> _WHAT IS REQUIRED_: Write the data below out again, with each line matching the original.
====== EXERCISE INPUT
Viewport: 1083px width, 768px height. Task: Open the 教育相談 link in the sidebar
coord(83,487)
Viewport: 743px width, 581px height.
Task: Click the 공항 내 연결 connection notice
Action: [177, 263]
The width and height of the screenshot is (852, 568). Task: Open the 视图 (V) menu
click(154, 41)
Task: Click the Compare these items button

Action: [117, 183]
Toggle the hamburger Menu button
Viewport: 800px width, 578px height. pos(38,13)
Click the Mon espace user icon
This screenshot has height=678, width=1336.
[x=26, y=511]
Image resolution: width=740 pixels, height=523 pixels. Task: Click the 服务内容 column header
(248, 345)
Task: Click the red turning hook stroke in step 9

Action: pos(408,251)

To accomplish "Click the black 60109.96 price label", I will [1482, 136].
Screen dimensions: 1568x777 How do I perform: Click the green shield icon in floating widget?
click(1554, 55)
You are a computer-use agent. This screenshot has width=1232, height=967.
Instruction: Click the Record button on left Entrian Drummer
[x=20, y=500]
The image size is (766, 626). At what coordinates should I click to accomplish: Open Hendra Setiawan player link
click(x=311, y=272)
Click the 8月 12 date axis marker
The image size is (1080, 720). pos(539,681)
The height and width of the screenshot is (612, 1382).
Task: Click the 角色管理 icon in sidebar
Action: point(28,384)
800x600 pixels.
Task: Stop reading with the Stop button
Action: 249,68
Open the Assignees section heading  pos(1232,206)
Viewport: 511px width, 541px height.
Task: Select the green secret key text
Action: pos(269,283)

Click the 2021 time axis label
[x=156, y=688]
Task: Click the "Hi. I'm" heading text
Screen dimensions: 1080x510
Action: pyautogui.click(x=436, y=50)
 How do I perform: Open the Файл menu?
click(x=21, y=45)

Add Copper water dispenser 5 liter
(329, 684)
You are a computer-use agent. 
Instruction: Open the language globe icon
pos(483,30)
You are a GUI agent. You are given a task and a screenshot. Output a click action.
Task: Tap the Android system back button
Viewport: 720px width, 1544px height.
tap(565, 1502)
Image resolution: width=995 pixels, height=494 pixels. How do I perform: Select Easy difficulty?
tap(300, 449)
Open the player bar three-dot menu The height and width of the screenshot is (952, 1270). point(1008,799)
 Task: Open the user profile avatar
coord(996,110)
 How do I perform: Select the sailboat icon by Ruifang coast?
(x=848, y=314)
============
> _RESPONSE TO THE EXERCISE_:
Viewport: 1083px width, 768px height. Task: Open the 教育相談 link in the sidebar
coord(83,487)
Viewport: 743px width, 581px height.
Task: Click the 공항 내 연결 connection notice
Action: [177, 263]
The width and height of the screenshot is (852, 568). Task: Open the 视图 (V) menu
click(154, 41)
Task: Click the Compare these items button

Action: [117, 183]
Toggle the hamburger Menu button
Viewport: 800px width, 578px height. pos(38,13)
Click the Mon espace user icon
This screenshot has height=678, width=1336.
[x=26, y=511]
Image resolution: width=740 pixels, height=523 pixels. Task: Click the 服务内容 column header
(248, 345)
Task: Click the red turning hook stroke in step 9

Action: pos(408,251)

To accomplish "Click the black 60109.96 price label", I will [1482, 136].
Screen dimensions: 1568x777 How do I perform: Click the green shield icon in floating widget?
click(1554, 55)
You are a computer-use agent. This screenshot has width=1232, height=967.
Instruction: Click the Record button on left Entrian Drummer
[x=20, y=500]
The image size is (766, 626). At what coordinates should I click to accomplish: Open Hendra Setiawan player link
click(x=311, y=272)
Click the 8月 12 date axis marker
The image size is (1080, 720). pos(539,681)
The height and width of the screenshot is (612, 1382).
Task: Click the 角色管理 icon in sidebar
Action: point(28,384)
800x600 pixels.
Task: Stop reading with the Stop button
Action: 249,68
Open the Assignees section heading  pos(1232,206)
Viewport: 511px width, 541px height.
Task: Select the green secret key text
Action: pos(269,283)

Click the 2021 time axis label
[x=156, y=688]
Task: Click the "Hi. I'm" heading text
Screen dimensions: 1080x510
Action: pyautogui.click(x=436, y=50)
 How do I perform: Open the Файл menu?
click(x=21, y=45)

Add Copper water dispenser 5 liter
(329, 684)
You are a computer-use agent. 
Instruction: Open the language globe icon
pos(483,30)
You are a GUI agent. You are given a task and a screenshot. Output a click action.
Task: Tap the Android system back button
Viewport: 720px width, 1544px height.
tap(565, 1502)
Image resolution: width=995 pixels, height=494 pixels. How do I perform: Select Easy difficulty?
tap(300, 449)
Open the player bar three-dot menu The height and width of the screenshot is (952, 1270). point(1008,799)
 Task: Open the user profile avatar
coord(996,110)
 How do I perform: Select the sailboat icon by Ruifang coast?
(x=848, y=314)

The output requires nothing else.